What the exercise asks :: Pull out the passage of the Azure Data Factory text that runs from "What are Data" up to and including "the data warehouse.", word for word.

Text section ::
Connecting traditional data warehouses with modern AI and machine learning platforms is essential in today’s data-driven world. Data pipelines are crucial in managing and controlling the vast amounts of data organizations generate daily. With Azure Data Factory Activities, you can automate various phases of the pipeline process, streamlining tasks and reducing manual effort.
In this article, we’ll explore everything you need to know about Azure Data Factory Activities and how to set them up using both the UI and JSON.
What are Data Pipelines/Activities?
A pipeline is a logical grouping of activities that together performs a task. It allows the management of activities as a unit instead of having to do it individually meaning you do not have to deploy and schedule the activities individually rather, you deploy the pipeline to carry out your scheduled task.
The activities in a pipeline can be described as the actions performed on your data to yield your desired result. For example, when a pipeline is created to perform an ETL job, multiple activities are used to extract data, transform the data, and subsequently load the transformed data into the data warehouse.
The activity uses input and output datasets. A dataset simply identifies your data within different data stores such as tables, files, folders, and documents. An input dataset represents the input for an activity in the pipeline and an output dataset represents the output for the activity. An activity can take zero or more input datasets and produce one or more datasets. Azure Data Factory has three groupings of activities which will be described and explained further in the next section of this piece.

Provided material ::
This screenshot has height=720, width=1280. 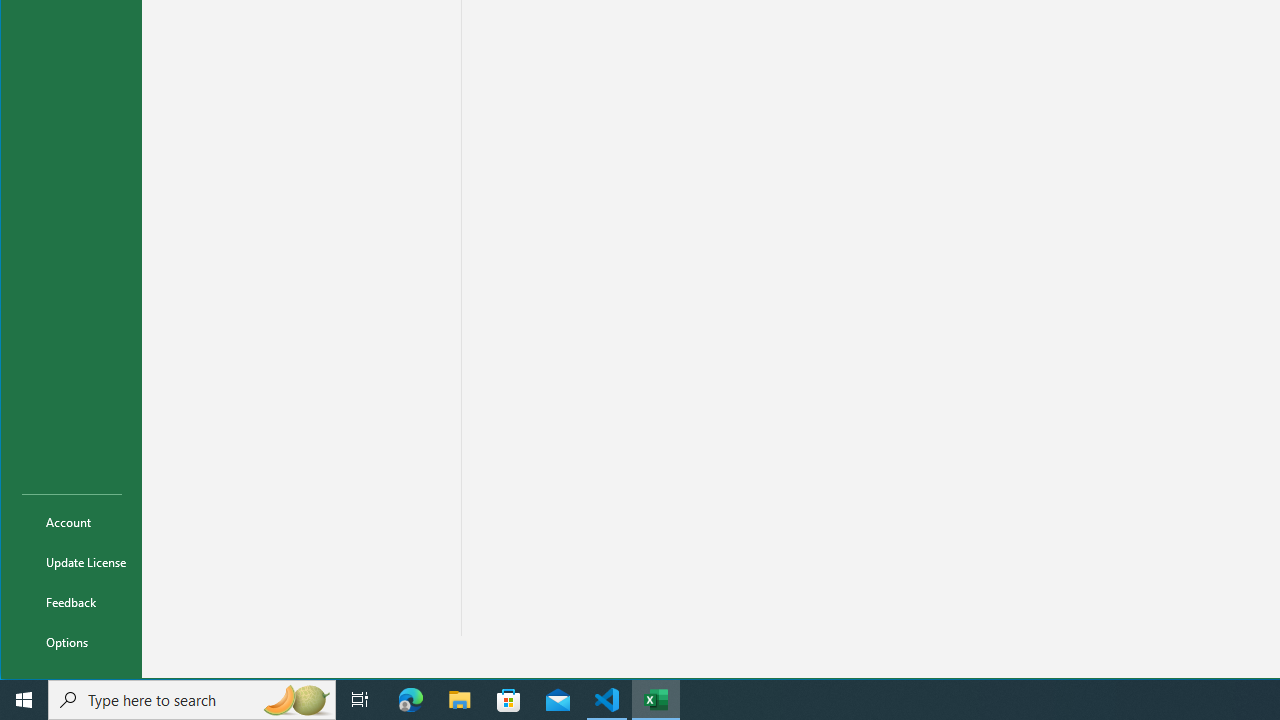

Solution to this task ::
What are Data Pipelines/Activities?
A pipeline is a logical grouping of activities that together performs a task. It allows the management of activities as a unit instead of having to do it individually meaning you do not have to deploy and schedule the activities individually rather, you deploy the pipeline to carry out your scheduled task.
The activities in a pipeline can be described as the actions performed on your data to yield your desired result. For example, when a pipeline is created to perform an ETL job, multiple activities are used to extract data, transform the data, and subsequently load the transformed data into the data warehouse.